## TEXTO DO DOCUMENTO
Nova York, 10 de junho de 1946.
Clarice,
Esta é a quarta carta que inicio para responder a sua.
Ainda ontem me lembrei muito de você, porque um americano me perguntou se o meu relógio era suíço. A Suíça existe mesmo? Seria daí o queijo suíço?
Daqui de Nova York não posso te contar nada além do que você calcula.
Tenho sentido muita falta de seu livro que deixei no Brasil, para plagiar uns pedaços quando vou escrever o meu. Tenho tido muitas dores de cabeça, tenho tido muitos pesadelos, tenho tido muito pouco dinheiro. Tenho tido muitas oportunidades de ficar calado. Tenho tido muita decepção com os Correios. Tenho tido cansaço, saudade e calma. Tenho bebido muito, muito, muito. Tenho lido os suplementos dominicais. Tenho tido vontade de voltar. Tenho escrito muitas cartas para você. Tenho dormido muito pouco. Tenho xingado muito o Getúlio. Tenho tido muito medo de morrer. Tenho tido muita pena de Helena ter se casado comigo.

## DETALHES DA TAREFA
Escreva a continuação da carta enviada de Nova York a Clarice, começando logo depois da última frase.

## MATERIAL DE ORIGEM
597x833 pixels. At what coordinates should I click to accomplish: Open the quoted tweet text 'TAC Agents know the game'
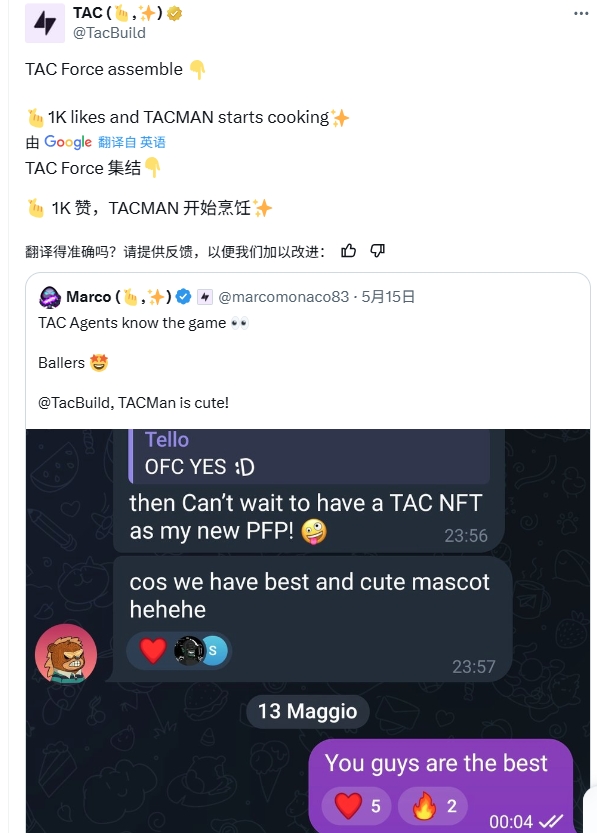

## RESPOSTA
Clarice, estou perdido no meio de tantos particípios passados. Estou com vontade de fumar e o meu cigarro acabou, estou com vontade de namorar de tarde numa pracinha cheia de árvores. E só de pensar que você estará lendo esta carta muitos dias depois de ter sido escrita me dá vontade de não mandar. Mas eu mando, escreva-me e eu te responderei imediatamente. Como vai indo o seu livro? O que é que você faz às três horas da tarde? Quero saber tudo, tudo. Escreva-me uma carta de sete páginas, Clarice.
Fernando Sabino.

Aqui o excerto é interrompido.